During a median follow-up of 1,457 days (IQR: 692 to 2,366 days), there were 112 deaths. HFpEF patients with significant anatomic CAD had higher mortality compared with HFpEF patients without CAD (hazard ratio [HR]: 1.61, 95% confidence interval [CI]: 1.06 to 2.59; p = 0.026) (Fig. 4). Age, echo-estimated PASP, chronic kidney disease, atrial fibrillation, E/e′ ratio, hemoglobin, and sodium were also univariate predictors of death (Table 4). In multivariate analysis incorporating univariate predictors, the presence of CAD remained a significant predictor of increased risk of death (HR: 1.71; 95% CI: 1.03 to 2.98; p = 0.04).
Impact of revascularization in HFpEF patients with CAD
Of 255 HFpEF patients with significant CAD, 205 (80%) underwent revascularization (63% percutaneous intervention, 37% surgical bypass). Complete revascularization was performed in 102 patients, partial revascularization in 103 patients, and no revascularization in 50 patients. The clinical, echocardiographic, and hemodynamic characteristics, as well as CAD severity of patients who underwent complete revascularization, were not different from those who had incomplete and/or no revascularization (Online Tables 5 to 8). The presence and severity of angina and ischemia burden on stress testing were not different between patients who received complete, incomplete, or no revascularization. The most common documented reasons for not pursuing revascularization were uncertain relation to symptoms, indeterminate severity of lesions, and absence of angina (Online Table 9).
Repeat echocardiography was performed in 151 of the 255 patients with CAD a median of 1,219 days (IQR: 651 to 1,898 days) after catheterization. LVEF decreased on average in HFpEF patients with CAD (Figs. 3D and 3E), although patients who were not completely revascularized experienced a 2-fold greater decline in EF compared with patients who underwent complete revascularization (−2.7 ± 8.9% vs. −6.1 ± 11.1%; p = 0.04) (Fig. 3F). Longitudinal changes in EF were not different comparing patients with single-vessel disease with HFpEF patients without CAD (Online Fig. 1). The change in EF was not associated with mortality (p = 0.2).
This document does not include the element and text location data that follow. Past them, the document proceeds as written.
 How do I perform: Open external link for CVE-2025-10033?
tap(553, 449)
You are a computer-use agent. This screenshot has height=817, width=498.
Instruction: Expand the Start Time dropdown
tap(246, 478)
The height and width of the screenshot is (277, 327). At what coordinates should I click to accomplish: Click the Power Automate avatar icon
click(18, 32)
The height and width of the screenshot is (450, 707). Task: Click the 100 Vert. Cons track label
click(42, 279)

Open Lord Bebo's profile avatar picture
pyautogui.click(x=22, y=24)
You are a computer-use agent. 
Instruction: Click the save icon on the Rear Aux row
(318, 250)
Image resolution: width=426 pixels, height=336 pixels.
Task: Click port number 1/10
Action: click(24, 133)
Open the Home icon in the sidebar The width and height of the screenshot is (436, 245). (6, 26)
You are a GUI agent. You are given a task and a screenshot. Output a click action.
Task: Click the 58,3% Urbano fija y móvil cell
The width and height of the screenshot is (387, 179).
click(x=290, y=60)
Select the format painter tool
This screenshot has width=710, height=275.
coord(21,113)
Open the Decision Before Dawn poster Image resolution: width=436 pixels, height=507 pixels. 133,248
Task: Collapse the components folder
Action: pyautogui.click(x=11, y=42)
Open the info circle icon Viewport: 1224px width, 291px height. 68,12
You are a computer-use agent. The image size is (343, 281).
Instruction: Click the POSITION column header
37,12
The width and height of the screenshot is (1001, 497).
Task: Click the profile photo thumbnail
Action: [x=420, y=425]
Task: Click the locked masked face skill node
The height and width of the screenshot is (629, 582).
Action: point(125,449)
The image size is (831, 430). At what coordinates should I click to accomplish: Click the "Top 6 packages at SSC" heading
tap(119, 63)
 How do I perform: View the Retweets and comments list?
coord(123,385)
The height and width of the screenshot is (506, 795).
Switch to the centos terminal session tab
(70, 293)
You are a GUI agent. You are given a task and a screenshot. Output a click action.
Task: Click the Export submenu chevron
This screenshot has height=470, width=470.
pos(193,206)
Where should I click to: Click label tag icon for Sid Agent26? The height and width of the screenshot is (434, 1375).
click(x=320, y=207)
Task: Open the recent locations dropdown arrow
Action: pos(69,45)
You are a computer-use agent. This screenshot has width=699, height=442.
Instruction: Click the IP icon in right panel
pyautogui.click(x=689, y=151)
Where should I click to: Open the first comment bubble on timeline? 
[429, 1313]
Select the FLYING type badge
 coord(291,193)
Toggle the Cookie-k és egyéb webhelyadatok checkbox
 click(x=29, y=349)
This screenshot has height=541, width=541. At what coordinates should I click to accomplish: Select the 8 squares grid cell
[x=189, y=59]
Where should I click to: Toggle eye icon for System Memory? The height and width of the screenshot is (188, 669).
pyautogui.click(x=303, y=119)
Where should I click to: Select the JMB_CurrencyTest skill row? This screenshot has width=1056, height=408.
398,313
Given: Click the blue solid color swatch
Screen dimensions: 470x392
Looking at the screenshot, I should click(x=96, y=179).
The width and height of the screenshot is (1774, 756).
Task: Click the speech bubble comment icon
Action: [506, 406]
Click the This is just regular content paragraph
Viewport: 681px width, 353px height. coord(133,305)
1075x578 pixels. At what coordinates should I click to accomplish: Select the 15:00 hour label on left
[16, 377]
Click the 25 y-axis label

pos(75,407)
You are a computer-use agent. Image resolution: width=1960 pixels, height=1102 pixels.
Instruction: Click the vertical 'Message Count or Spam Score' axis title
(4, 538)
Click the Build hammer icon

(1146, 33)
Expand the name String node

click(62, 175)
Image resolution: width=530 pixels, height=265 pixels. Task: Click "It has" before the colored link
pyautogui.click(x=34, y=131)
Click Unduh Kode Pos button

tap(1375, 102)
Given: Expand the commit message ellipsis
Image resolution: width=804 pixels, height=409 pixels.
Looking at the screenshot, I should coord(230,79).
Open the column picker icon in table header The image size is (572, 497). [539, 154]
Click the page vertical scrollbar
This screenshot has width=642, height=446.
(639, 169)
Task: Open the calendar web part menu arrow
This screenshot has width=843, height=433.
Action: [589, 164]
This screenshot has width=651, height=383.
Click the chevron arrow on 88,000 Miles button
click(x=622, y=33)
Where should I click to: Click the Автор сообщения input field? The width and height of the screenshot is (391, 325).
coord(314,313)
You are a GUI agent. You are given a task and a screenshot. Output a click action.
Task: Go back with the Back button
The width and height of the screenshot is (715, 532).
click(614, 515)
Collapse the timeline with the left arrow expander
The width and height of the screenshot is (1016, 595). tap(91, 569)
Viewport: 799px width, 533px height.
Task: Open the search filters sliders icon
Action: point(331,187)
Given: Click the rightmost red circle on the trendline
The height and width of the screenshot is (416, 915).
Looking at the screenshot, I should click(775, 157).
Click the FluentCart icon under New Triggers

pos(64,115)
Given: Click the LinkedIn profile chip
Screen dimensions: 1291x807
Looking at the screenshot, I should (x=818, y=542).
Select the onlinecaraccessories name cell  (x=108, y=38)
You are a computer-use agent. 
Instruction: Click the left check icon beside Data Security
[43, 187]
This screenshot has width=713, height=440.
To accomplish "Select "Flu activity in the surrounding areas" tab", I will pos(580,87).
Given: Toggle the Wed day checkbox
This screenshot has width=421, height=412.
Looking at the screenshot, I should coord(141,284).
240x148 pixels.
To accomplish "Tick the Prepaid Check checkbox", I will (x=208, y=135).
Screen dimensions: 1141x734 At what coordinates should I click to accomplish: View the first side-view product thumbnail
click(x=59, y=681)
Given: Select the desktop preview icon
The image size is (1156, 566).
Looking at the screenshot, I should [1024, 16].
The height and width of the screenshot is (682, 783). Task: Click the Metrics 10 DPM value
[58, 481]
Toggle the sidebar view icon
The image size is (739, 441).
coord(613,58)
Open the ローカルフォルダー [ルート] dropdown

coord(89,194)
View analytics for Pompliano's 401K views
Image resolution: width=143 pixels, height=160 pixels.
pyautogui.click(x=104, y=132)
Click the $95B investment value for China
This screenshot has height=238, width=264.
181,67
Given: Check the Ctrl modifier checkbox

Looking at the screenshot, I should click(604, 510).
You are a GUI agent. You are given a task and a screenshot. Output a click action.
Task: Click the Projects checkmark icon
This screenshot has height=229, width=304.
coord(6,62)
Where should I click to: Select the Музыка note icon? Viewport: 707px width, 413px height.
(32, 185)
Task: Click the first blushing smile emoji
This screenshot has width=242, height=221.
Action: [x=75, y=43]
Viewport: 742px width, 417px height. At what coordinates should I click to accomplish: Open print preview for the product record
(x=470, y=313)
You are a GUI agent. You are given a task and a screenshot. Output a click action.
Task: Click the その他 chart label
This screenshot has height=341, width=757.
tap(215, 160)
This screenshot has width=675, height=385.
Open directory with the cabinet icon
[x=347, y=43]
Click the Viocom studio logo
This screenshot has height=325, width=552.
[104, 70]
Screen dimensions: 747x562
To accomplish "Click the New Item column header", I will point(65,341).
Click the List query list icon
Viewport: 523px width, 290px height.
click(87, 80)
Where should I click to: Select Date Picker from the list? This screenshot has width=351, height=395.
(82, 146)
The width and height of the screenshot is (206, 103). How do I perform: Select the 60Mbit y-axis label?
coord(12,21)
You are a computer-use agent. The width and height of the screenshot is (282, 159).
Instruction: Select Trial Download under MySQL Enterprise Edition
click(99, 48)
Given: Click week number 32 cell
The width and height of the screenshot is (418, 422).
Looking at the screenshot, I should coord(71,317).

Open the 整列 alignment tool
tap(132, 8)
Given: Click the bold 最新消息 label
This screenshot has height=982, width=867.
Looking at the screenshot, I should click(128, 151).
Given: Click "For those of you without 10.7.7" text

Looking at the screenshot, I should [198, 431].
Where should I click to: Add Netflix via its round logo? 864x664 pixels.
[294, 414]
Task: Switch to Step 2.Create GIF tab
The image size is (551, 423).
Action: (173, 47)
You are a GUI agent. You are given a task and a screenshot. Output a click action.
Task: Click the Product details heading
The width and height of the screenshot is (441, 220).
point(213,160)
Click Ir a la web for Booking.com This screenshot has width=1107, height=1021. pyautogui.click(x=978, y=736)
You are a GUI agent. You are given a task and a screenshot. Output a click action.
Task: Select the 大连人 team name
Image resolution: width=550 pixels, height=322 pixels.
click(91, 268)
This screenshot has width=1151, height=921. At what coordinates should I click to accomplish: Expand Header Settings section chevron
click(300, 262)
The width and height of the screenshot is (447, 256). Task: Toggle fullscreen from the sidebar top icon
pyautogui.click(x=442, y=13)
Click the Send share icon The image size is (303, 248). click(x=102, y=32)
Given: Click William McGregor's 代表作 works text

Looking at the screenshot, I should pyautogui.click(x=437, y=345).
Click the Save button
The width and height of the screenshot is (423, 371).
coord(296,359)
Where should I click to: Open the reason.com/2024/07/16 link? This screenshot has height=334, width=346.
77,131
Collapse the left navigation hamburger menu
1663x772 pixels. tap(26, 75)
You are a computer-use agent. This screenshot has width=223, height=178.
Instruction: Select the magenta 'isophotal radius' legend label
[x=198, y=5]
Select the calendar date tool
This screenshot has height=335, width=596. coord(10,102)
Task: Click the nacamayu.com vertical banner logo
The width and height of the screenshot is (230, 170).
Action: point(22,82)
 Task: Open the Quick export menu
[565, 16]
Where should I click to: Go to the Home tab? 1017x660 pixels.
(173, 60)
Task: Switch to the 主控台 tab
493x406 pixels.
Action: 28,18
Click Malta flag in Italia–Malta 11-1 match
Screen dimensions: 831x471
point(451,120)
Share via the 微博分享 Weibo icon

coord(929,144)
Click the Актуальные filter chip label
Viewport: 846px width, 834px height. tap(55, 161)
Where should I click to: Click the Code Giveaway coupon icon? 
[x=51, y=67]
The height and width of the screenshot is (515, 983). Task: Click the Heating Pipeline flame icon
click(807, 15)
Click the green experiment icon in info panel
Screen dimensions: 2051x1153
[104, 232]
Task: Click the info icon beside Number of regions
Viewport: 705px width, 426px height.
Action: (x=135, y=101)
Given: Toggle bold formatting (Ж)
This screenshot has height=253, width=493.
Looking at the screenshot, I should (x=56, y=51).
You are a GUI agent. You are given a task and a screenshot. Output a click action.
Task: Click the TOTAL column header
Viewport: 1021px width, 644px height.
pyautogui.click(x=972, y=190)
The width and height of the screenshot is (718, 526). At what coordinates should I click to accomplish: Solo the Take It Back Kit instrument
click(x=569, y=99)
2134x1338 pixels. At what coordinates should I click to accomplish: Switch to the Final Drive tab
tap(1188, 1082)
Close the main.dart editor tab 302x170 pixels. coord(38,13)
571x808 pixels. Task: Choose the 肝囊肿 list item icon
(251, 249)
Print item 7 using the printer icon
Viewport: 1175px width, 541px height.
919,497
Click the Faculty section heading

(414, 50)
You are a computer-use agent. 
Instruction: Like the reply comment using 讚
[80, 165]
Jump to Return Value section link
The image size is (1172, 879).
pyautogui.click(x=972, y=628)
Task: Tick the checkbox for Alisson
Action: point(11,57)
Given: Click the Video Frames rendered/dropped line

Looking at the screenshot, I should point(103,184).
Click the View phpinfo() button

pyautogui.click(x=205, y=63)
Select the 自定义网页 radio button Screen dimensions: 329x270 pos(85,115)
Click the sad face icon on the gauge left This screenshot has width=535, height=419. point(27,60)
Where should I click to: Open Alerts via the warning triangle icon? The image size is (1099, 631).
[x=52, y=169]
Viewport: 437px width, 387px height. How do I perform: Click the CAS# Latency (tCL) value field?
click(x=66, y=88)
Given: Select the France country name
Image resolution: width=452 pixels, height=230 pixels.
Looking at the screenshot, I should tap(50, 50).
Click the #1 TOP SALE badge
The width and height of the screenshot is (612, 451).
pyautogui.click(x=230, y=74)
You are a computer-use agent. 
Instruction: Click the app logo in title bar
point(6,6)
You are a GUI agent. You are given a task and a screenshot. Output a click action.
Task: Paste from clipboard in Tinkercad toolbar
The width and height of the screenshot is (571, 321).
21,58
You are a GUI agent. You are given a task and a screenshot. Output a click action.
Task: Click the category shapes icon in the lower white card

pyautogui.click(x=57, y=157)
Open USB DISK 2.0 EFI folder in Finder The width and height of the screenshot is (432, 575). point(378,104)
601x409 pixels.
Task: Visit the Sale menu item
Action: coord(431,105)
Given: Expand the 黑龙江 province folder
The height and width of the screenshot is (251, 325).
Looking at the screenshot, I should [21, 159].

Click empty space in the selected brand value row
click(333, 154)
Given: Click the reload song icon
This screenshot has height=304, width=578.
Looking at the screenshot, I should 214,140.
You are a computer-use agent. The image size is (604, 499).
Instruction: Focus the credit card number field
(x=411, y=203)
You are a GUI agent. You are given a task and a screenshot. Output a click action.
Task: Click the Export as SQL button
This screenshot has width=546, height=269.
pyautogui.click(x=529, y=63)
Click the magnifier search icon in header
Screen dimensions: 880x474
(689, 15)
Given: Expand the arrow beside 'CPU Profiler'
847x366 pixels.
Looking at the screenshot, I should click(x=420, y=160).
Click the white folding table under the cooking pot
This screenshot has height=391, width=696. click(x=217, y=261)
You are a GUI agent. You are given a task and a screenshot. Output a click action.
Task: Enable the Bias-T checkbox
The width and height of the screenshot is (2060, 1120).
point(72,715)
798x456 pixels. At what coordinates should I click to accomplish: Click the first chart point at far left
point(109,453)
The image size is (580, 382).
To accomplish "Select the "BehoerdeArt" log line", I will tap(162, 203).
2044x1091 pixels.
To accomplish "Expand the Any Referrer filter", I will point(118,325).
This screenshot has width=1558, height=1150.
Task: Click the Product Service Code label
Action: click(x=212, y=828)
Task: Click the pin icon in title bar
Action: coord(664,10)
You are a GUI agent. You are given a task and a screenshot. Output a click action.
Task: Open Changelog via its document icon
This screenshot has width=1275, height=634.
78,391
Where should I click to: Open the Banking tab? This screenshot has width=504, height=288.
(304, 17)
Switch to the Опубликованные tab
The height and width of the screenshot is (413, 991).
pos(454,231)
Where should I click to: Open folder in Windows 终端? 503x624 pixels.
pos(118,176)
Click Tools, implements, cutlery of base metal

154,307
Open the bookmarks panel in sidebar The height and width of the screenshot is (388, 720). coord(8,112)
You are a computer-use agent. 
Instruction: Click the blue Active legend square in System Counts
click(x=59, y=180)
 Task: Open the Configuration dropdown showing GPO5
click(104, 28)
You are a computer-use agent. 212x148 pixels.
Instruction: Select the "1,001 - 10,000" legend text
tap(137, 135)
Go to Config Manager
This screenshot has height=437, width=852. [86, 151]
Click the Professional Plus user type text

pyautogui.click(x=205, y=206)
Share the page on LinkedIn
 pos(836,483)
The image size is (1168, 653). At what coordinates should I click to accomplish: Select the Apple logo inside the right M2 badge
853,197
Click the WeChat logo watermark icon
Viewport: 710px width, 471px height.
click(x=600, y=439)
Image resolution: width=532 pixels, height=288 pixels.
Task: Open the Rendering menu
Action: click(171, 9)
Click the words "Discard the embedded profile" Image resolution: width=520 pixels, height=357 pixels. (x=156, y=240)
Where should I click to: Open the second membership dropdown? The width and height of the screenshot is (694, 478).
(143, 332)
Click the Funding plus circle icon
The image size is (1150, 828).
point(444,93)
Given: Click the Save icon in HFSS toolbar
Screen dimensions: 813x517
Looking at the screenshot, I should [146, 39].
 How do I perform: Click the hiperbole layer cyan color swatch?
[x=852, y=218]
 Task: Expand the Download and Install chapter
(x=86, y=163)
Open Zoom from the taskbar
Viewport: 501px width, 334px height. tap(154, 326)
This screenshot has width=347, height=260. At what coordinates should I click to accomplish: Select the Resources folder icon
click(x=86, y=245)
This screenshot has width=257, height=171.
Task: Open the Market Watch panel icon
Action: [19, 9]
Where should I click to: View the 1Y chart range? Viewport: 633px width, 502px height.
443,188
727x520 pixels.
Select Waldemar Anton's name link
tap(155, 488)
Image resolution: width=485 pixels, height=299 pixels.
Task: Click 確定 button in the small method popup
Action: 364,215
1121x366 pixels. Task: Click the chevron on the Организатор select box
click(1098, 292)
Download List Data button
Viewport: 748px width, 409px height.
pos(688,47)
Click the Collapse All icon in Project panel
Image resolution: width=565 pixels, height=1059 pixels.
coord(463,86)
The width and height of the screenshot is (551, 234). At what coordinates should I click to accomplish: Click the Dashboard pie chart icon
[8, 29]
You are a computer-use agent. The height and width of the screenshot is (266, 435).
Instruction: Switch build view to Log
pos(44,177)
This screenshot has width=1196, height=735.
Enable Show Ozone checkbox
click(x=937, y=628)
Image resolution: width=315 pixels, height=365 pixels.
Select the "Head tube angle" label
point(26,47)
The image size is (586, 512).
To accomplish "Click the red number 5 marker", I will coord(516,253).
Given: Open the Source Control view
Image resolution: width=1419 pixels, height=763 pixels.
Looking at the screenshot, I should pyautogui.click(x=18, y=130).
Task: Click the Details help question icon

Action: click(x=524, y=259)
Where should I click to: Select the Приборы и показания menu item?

During a median follow-up of 1,478 days (IQR: 708 to 2,371 days), there were 87 deaths among HFpEF patients with CAD. HFpEF patients who underwent complete revascularization had significantly improved survival compared with patients who did not undergo complete revascularization (Fig. 5A), with survival rates being similar to what was observed in HFpEF patients without CAD (Fig. 5B). Similar results were observed in a sensitivity analysis, in which revascularization was defined as treatment of stenoses of ≥70% severity (p = 0.03) (Online Fig. 2), comparing complete revascularization with partial or no revascularization separately (Online Fig. 3) and comparing surgical versus percutaneous revascularization (Online Fig. 4). Patients with multivessel disease or higher SYNTAX scores displayed better outcomes with revascularization compared with patients with single-vessel disease or low SYNTAX scores (Fig. 6). Survival in patients with single-vessel disease was not different from HFpEF patients without CAD (Online Fig. 5), and outcomes were similar in CAD patients with negative and positive stress tests (p = 0.5). Overall, differences in survival associated with revascularization status persisted after adjusting for other univariate predictors of death, including age, chronic kidney disease, atrial fibrillation, pulmonary artery pressure, previous myocardial infarction, and SYNTAX score (HR: 0.56; 95% CI: 0.33 to 0.93; p = 0.03) (Table 5, Online Table 10).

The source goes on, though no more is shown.